TASK DETAILS ▸ For each line of the data below that holds "agent", copy the line.

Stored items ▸
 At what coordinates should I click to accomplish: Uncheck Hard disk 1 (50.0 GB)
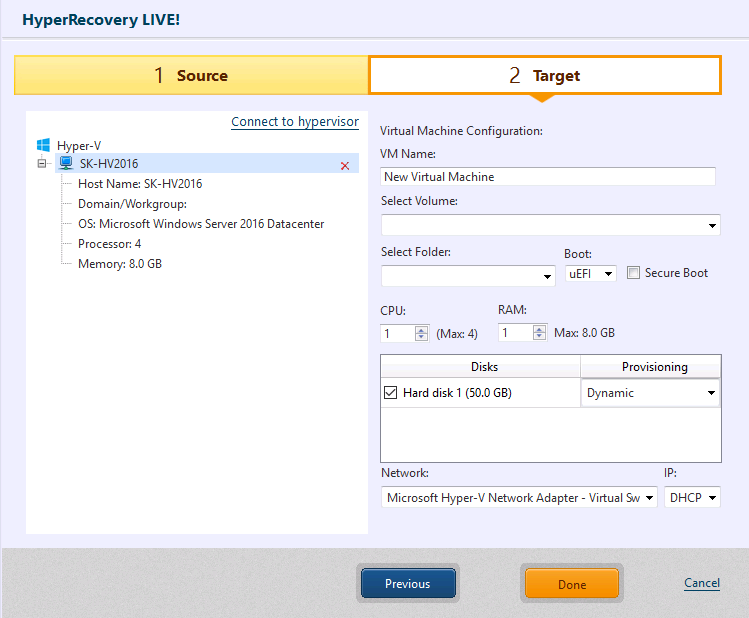[x=390, y=393]
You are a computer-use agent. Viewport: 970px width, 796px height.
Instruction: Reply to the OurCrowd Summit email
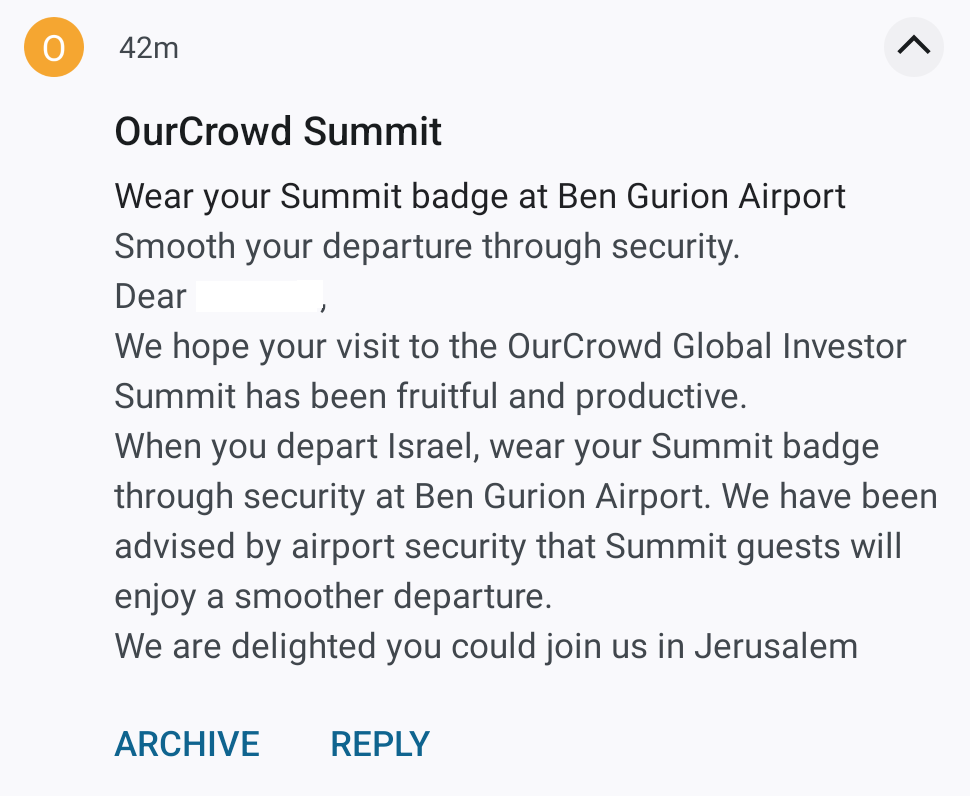380,744
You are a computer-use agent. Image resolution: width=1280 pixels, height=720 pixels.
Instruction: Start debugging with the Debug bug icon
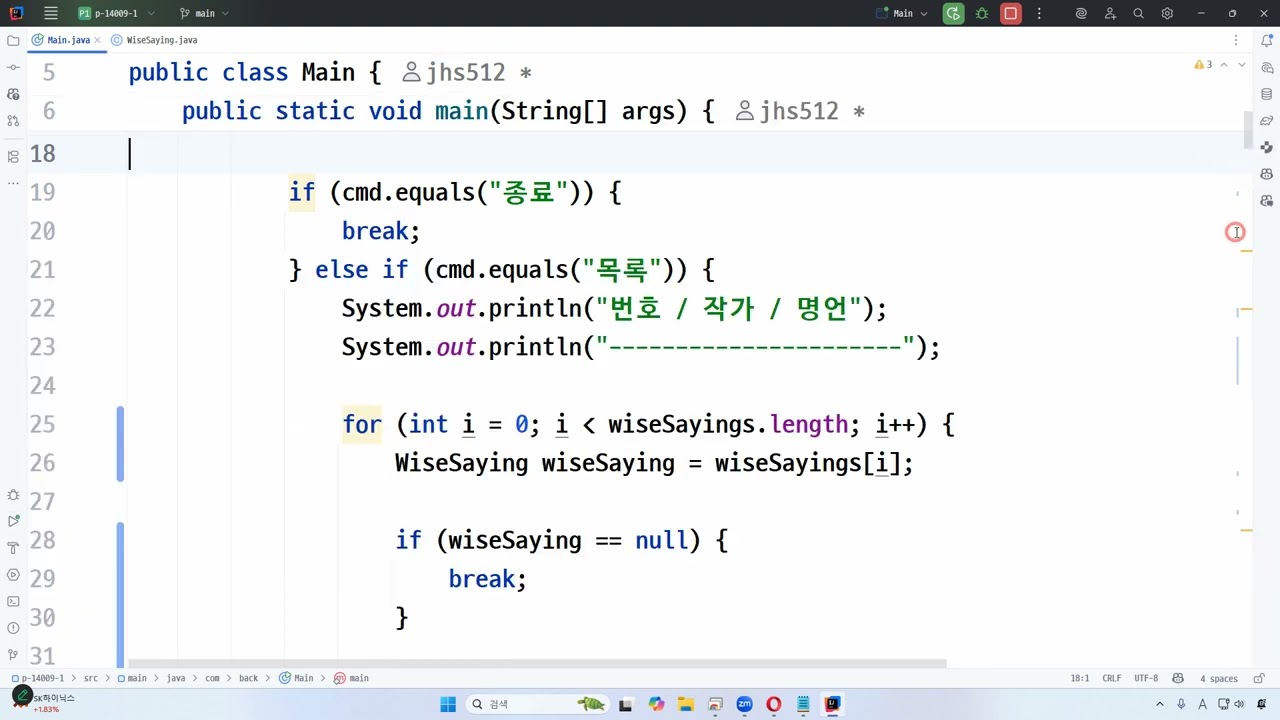pyautogui.click(x=982, y=14)
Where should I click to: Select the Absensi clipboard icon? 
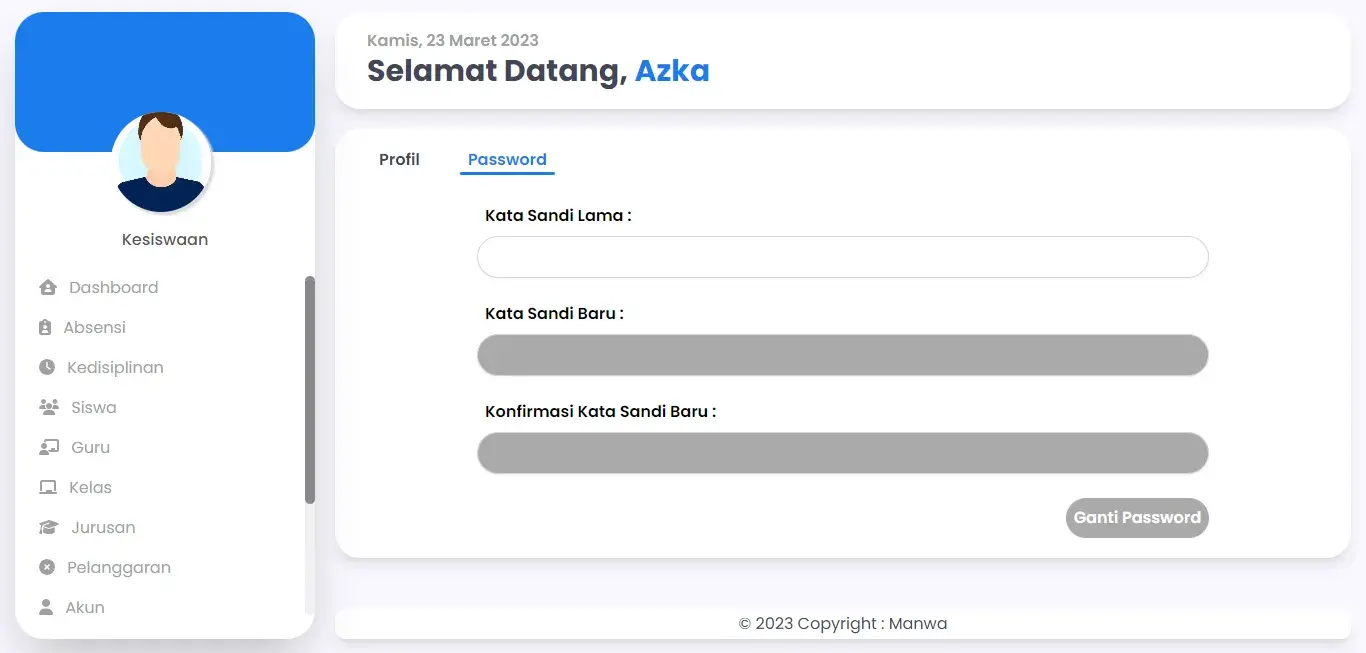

ANSWER TO THE PROBLEM ▸
You are a computer-use agent. Viewport: 970px width, 796px height.
You are a computer-use agent. Image resolution: width=1280 pixels, height=720 pixels.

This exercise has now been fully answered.